The dictionary definition of the Hijab is “a traditional scarf worn by Muslim women to cover the hair and neck and sometimes the face.” 1) hijab. Dictionary.com. Dictionary.com Unabridged. Random House, Inc. http://dictionary.reference.com/browse/hijab (accessed: December 18, 2015). The definition itself identifies this as Islamic dress. So the question is, should Christian women use a Hijab to cover their heads when praying and prophesying (1 Cor 11:5-6)?
As we’ve covered already, the passage in 1 Corinthians 11 doesn’t identify any particular style for covering the head. Paul uses a verb to command an action (cover her head) rather than using a noun to indicate a particular style (e.g, put on a hijab). This means the style of covering falls into the category of Christian liberty. So if the question is, “is it biblically permissible to wear a Hijab?”, the answer is yes. However, a second question that should be asked is, “is it wise to do so?” Before we give our opinion, I think it’s important to understand the two main views in this debate.
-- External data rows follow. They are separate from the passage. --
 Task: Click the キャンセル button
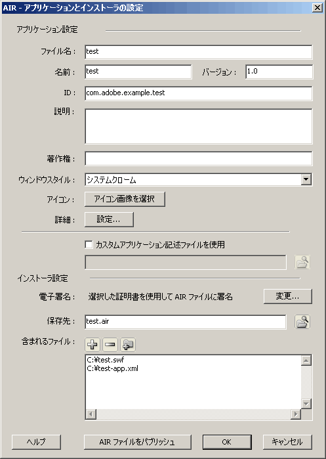point(287,442)
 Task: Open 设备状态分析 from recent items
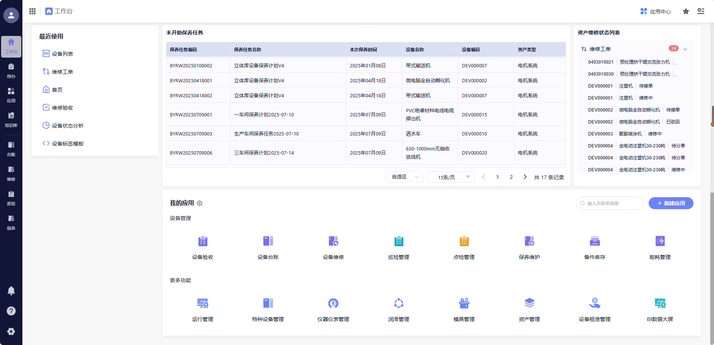68,126
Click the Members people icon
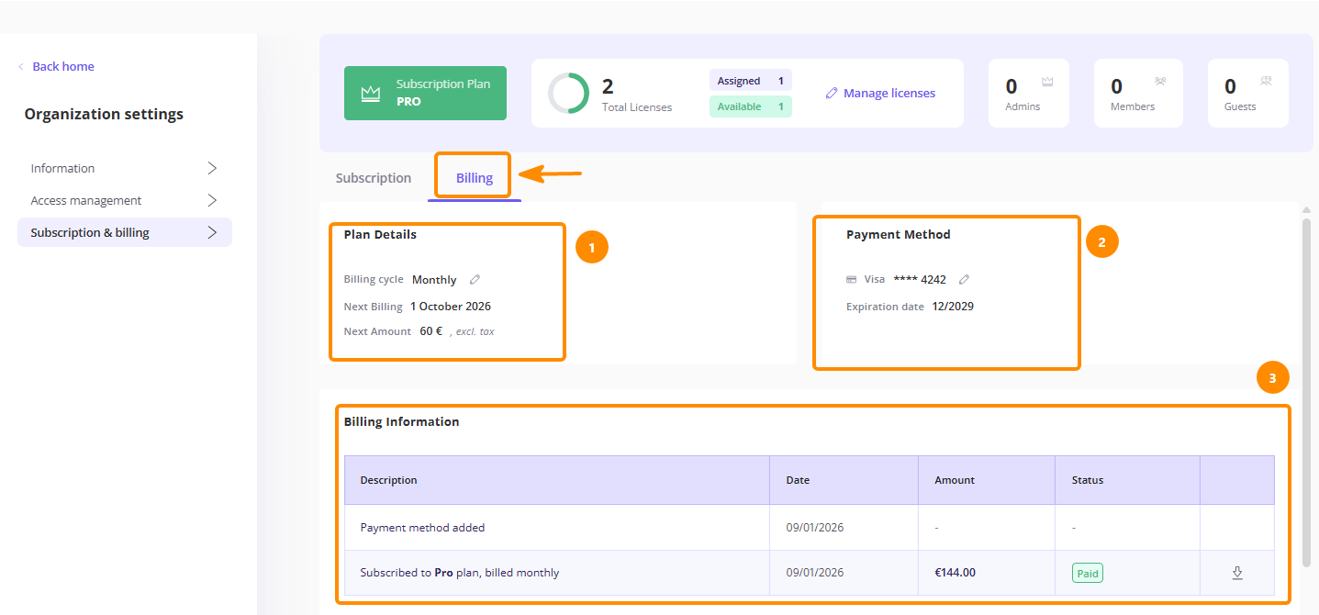This screenshot has height=615, width=1319. [x=1160, y=82]
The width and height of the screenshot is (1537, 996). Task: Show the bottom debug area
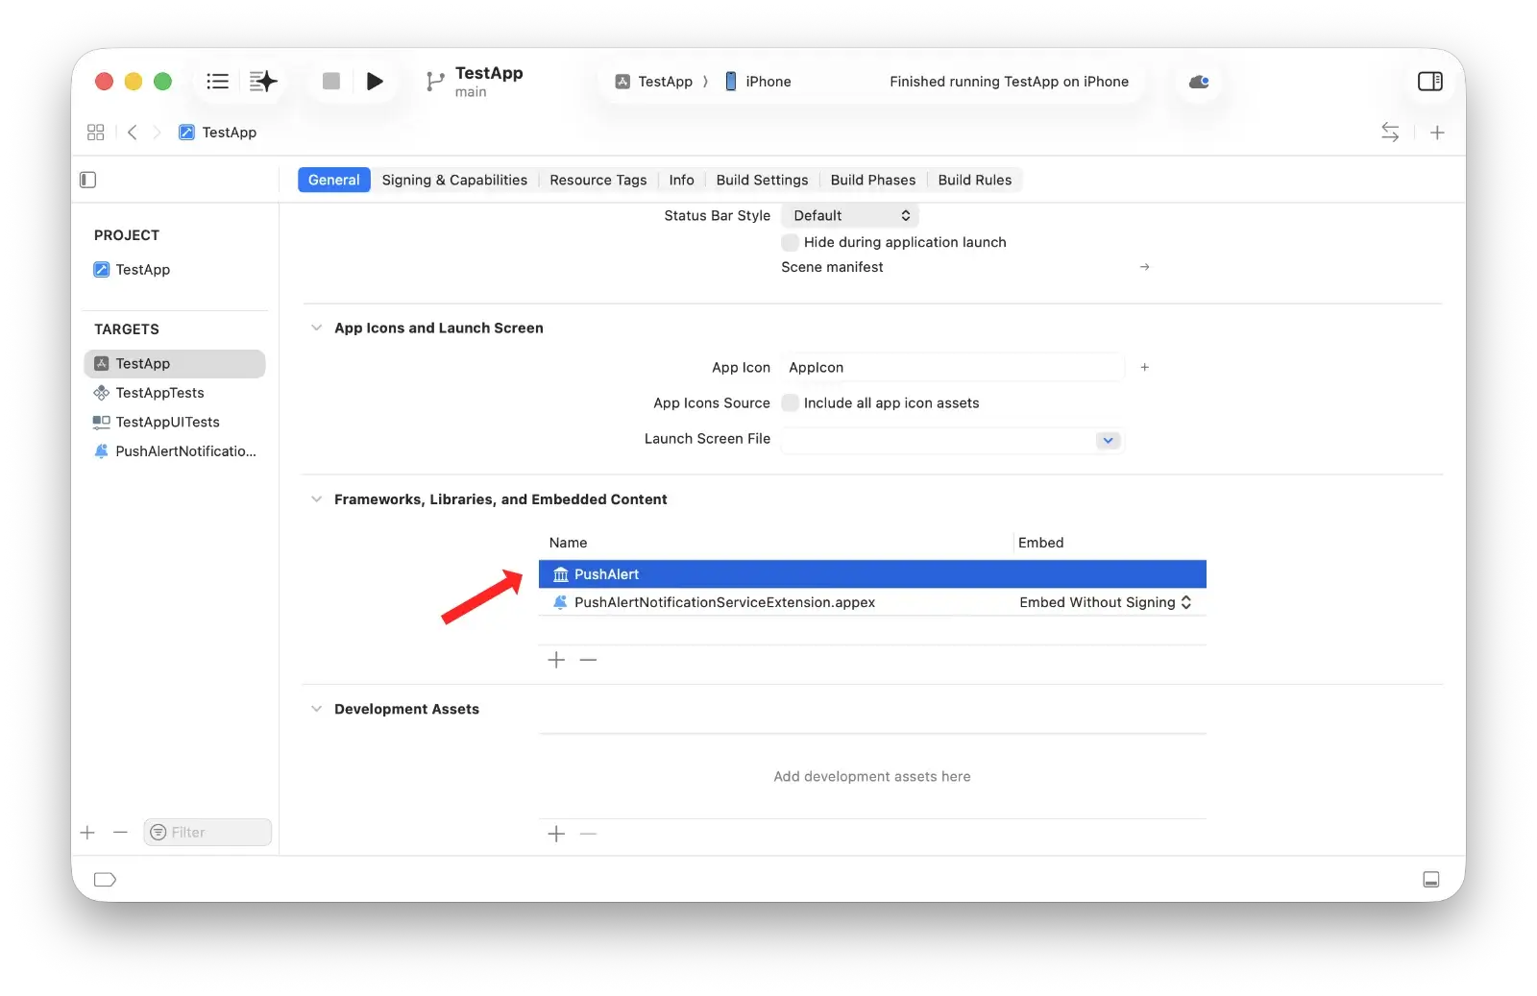pos(1430,880)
View #1: No Hijab: Surrendering Liberty to Avoid Confusion
The first viewpoint is that as Christians we should avoid confusion about who we serve at all costs. A Hijab in Western culture is identified as Muslim clothing. 2) In cultures where the Hijab is not identified as Islamic dress, there would be no issue. In that case, it would be a perfectly acceptable choice for Christian women. So if a person sees a woman wearing one in public they will generally assume that she identifies with that religion. If she helps someone by “[letting her] light shine before others, so that they may see your good works and give glory to your Father who is in heaven” (Matt 5:16) people may wrongly direct that praise to Allah or his followers. That of course can be overcome by saying you’re a Christian, but if we’re honest we don’t always say ‘I’m doing this for Jesus’ when we’re doing good works. So this mindset would conclude that because the Hijab is so closely associated with Islam, that Christian women should use a different style.
View #2: Pro-Hijab: Don’t Surrender What’s Good
The pro-Hijab viewpoint is usually argued one of two ways. The first is that Christians should not have to surrender anything that is neutral or good. To give a similar example, the rainbow is closely understood as a symbol of homosexuality. However, believers understand that God is the creator of the rainbow, and it’s a beautiful symbol that he instituted as a promise to not flood the world again (Gen 9:12-17). Since that’s the case, those of this mindset won’t surrender the rainbow to allow it to represent a sinful lifestyle even though it risks confusion. Similarly, the Hijab is a beautiful form of dress which is not inherently Islamic, so Christians should feel free to use it. The other way the pro-Hijab position is argued is that if the public makes wrong assumptions based on the style of covering they wear, they should not be held responsible for that. We should not make decisions based on the opinions of others if they are inaccurate.
On the Head Covering Movement, we have featured testimonies of women who wear the Hijab. We will continue to do this and we support women who choose this form of covering as it is a matter of Christian liberty. We also realize that women can look beautiful wearing one. Having said that, it’s not a style that we would recommend for those who cover full time. If you only cover for church services then it’s clear who you’re worshipping and there is no confusion. However, the same cannot be said if you also cover during everyday life. Just a chapter before the head covering passage, Paul gave instructions to the Corinthians regarding meat sacrificed to idols. He said that even though it’s perfectly acceptable to eat this kind of meat, he told them to deny themselves this liberty if someone informs them that it was sacrificed (1 Cor 10:28). He told them to forbid themselves something that is good for the sake of the other person. Much like the pro-Hijab position, the Corinthians thought, “…why should my liberty be determined by someone else’s conscience?” (1 Cor 10:29) but that type of mentality is not others focused. We should be willing to deny ourselves what is our liberty to do for the sake of other people (Rom 14:20-21). So since the majority of people make an association between the Hijab and Islam, I think it’s wisdom for Christian women to use a different style when in public.